*What is needed*: In the records below, copy out the lines unchanged, starting with the line that contains "Image resolution: width=1200 pixels, height=800" and going on through the line that contains "Action: [648, 48]".

§ §

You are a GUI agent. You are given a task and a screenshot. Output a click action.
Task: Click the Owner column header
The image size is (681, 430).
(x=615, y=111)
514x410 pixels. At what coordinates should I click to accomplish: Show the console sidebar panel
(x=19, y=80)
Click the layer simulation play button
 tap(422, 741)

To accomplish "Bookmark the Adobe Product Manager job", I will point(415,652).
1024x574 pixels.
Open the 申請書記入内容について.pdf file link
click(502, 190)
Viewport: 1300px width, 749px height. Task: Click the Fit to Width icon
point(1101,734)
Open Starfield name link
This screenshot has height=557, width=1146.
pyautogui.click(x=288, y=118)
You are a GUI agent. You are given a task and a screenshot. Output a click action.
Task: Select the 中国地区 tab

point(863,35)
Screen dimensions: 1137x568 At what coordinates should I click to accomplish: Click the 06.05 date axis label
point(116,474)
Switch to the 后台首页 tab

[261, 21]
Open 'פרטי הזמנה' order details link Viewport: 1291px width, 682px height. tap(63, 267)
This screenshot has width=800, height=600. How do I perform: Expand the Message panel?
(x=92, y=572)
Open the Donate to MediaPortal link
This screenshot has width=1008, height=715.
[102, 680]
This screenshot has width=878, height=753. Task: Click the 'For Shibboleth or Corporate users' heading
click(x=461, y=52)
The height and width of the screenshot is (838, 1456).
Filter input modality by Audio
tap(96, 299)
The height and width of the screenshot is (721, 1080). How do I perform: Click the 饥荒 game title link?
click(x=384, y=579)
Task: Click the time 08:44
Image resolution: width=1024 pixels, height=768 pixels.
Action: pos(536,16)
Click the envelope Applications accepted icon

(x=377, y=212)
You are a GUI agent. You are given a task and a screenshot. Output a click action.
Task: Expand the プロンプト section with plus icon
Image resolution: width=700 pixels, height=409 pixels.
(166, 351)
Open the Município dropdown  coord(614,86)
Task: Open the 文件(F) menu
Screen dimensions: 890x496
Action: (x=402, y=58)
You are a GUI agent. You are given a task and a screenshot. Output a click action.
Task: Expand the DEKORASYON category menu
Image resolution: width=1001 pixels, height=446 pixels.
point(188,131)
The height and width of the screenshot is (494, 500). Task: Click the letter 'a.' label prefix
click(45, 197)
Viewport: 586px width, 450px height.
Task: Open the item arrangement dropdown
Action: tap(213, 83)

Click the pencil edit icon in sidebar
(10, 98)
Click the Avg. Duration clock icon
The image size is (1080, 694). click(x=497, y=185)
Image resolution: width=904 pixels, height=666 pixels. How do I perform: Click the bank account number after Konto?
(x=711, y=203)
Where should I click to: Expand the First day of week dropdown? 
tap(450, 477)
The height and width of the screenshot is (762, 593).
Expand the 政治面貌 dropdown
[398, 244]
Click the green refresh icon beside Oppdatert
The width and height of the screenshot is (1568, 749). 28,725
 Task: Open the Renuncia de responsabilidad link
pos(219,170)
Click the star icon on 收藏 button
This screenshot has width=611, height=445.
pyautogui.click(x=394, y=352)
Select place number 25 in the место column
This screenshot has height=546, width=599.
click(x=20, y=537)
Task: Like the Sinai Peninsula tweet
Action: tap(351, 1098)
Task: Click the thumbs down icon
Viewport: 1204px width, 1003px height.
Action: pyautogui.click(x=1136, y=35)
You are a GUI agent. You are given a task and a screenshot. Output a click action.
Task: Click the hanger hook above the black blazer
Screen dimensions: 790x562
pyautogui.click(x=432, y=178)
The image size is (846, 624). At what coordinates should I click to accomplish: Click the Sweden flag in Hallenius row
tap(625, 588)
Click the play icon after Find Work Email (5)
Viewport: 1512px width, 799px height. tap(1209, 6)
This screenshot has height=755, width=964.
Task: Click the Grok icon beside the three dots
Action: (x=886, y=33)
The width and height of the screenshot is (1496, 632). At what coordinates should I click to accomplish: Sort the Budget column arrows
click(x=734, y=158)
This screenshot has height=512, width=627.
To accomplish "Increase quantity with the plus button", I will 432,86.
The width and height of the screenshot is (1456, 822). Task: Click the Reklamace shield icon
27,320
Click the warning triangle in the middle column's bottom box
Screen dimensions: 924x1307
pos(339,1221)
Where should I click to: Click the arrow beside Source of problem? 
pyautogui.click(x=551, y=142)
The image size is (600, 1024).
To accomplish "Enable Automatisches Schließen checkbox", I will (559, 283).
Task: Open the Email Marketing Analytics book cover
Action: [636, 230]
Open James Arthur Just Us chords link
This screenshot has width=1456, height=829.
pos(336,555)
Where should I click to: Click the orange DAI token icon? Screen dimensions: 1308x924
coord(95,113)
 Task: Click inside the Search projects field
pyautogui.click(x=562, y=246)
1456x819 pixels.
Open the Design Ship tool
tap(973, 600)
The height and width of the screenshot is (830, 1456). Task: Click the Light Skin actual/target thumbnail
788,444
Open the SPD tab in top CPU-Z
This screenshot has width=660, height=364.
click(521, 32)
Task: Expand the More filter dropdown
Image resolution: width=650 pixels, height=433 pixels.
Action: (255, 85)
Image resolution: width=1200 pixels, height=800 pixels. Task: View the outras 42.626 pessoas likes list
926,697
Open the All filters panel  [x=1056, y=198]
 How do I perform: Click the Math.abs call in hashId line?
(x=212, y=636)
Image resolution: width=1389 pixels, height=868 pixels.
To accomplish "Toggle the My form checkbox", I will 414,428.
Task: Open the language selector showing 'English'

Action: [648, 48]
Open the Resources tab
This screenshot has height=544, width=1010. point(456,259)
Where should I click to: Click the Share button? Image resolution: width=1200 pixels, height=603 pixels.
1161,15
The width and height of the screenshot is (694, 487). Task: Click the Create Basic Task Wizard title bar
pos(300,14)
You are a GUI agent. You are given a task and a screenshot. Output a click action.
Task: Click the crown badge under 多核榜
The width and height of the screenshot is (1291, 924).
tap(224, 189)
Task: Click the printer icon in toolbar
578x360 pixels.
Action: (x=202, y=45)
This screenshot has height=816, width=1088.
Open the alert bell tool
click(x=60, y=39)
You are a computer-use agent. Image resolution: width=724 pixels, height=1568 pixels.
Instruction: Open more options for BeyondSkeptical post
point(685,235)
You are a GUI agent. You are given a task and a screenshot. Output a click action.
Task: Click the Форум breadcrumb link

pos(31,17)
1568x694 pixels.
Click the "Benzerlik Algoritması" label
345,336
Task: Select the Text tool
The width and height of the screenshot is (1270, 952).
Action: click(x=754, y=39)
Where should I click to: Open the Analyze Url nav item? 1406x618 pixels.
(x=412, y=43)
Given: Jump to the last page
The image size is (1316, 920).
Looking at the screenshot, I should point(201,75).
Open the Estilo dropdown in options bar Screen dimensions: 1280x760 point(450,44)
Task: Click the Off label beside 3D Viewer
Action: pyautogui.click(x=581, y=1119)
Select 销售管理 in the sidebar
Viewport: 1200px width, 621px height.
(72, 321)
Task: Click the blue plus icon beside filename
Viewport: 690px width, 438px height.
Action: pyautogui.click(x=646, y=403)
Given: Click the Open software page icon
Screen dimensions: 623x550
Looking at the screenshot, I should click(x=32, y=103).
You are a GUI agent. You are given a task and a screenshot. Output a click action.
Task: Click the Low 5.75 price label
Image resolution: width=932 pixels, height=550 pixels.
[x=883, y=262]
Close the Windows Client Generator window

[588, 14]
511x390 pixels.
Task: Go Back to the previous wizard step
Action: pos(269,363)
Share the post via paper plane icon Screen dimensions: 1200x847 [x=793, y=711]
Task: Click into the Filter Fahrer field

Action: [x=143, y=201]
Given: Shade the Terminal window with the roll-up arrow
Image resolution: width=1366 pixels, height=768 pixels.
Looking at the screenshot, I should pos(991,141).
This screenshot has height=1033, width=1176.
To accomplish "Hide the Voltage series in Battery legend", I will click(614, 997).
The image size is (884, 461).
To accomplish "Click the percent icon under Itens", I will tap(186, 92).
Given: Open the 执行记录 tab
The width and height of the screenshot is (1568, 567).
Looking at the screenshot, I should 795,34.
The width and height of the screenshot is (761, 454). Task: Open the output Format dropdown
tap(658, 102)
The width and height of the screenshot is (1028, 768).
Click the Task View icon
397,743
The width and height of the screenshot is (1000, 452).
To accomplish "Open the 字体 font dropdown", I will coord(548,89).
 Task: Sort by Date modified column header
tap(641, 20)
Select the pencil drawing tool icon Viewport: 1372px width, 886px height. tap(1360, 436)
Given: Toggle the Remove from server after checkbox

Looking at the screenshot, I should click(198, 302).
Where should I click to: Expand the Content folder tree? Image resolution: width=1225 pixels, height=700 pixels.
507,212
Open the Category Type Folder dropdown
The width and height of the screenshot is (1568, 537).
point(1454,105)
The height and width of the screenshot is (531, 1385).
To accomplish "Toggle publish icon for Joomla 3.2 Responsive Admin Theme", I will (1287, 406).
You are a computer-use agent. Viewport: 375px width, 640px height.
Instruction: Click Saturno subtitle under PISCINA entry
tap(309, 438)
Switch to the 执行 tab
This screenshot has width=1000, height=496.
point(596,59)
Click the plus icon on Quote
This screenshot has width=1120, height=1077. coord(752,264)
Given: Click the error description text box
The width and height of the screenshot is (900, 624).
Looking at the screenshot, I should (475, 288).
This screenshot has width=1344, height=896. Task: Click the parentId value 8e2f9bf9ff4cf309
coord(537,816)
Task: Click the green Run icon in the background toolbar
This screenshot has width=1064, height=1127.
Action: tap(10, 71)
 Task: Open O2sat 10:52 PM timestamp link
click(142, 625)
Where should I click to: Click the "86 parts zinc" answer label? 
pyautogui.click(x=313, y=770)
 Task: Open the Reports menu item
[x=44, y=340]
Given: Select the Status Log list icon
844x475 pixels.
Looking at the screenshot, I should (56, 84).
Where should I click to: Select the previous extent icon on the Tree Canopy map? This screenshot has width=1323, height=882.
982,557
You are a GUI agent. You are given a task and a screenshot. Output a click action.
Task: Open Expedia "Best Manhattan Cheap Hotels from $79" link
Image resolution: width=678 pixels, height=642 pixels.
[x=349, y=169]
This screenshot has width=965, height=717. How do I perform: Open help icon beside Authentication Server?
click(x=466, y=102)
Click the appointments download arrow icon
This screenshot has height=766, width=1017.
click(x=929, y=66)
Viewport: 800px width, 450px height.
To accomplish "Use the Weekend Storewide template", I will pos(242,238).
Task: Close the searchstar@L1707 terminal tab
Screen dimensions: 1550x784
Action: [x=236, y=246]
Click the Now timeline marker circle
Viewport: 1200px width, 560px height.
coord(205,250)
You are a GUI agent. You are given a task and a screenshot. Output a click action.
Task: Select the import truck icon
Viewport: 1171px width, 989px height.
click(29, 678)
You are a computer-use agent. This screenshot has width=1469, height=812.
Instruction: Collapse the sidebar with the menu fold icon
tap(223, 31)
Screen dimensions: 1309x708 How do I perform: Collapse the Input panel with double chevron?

§ §

*Output for this exercise*:
Image resolution: width=1200 pixels, height=800 pixels. Task: View the outras 42.626 pessoas likes list
926,697
Open the All filters panel  [x=1056, y=198]
 How do I perform: Click the Math.abs call in hashId line?
(x=212, y=636)
Image resolution: width=1389 pixels, height=868 pixels.
To accomplish "Toggle the My form checkbox", I will 414,428.
Task: Open the language selector showing 'English'

Action: [648, 48]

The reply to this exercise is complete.